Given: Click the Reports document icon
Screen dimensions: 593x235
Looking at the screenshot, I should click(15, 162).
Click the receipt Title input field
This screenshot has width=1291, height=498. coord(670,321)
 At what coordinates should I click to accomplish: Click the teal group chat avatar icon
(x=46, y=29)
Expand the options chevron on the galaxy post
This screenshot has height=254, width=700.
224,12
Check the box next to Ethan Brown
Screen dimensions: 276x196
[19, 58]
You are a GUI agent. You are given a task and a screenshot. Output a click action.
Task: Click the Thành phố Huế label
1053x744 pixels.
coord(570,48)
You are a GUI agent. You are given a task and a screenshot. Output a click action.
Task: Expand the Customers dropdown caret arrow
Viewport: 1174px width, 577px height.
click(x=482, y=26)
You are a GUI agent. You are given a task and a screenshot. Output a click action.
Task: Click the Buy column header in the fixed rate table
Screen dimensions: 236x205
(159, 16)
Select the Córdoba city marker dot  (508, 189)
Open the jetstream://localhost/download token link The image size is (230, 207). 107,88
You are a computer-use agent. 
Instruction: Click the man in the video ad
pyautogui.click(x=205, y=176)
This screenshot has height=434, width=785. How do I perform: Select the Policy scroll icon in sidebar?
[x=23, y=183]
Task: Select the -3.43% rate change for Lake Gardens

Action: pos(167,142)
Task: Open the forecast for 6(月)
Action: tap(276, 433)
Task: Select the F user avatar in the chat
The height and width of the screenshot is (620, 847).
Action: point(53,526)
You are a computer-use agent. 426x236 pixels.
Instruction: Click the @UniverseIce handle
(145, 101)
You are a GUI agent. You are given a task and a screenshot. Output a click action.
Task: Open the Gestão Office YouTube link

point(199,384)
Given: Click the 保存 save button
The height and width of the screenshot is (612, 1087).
+ + + + +
Copy all of the records above character for character, with no changes.

THE RESULT
Given: Click the Reports document icon
Screen dimensions: 593x235
Looking at the screenshot, I should click(15, 162).
Click the receipt Title input field
This screenshot has width=1291, height=498. coord(670,321)
 At what coordinates should I click to accomplish: Click the teal group chat avatar icon
(x=46, y=29)
Expand the options chevron on the galaxy post
This screenshot has height=254, width=700.
224,12
Check the box next to Ethan Brown
Screen dimensions: 276x196
[19, 58]
You are a GUI agent. You are given a task and a screenshot. Output a click action.
Task: Click the Thành phố Huế label
1053x744 pixels.
coord(570,48)
You are a GUI agent. You are given a task and a screenshot. Output a click action.
Task: Expand the Customers dropdown caret arrow
Viewport: 1174px width, 577px height.
click(x=482, y=26)
You are a GUI agent. You are given a task and a screenshot. Output a click action.
Task: Click the Buy column header in the fixed rate table
Screen dimensions: 236x205
(159, 16)
Select the Córdoba city marker dot  (508, 189)
Open the jetstream://localhost/download token link The image size is (230, 207). 107,88
You are a computer-use agent. 
Instruction: Click the man in the video ad
pyautogui.click(x=205, y=176)
This screenshot has height=434, width=785. How do I perform: Select the Policy scroll icon in sidebar?
[x=23, y=183]
Task: Select the -3.43% rate change for Lake Gardens

Action: pos(167,142)
Task: Open the forecast for 6(月)
Action: tap(276, 433)
Task: Select the F user avatar in the chat
The height and width of the screenshot is (620, 847).
Action: point(53,526)
You are a computer-use agent. 426x236 pixels.
Instruction: Click the @UniverseIce handle
(145, 101)
You are a GUI agent. You are given a task and a screenshot. Output a click action.
Task: Open the Gestão Office YouTube link

point(199,384)
Given: Click the 保存 save button
The height and width of the screenshot is (612, 1087).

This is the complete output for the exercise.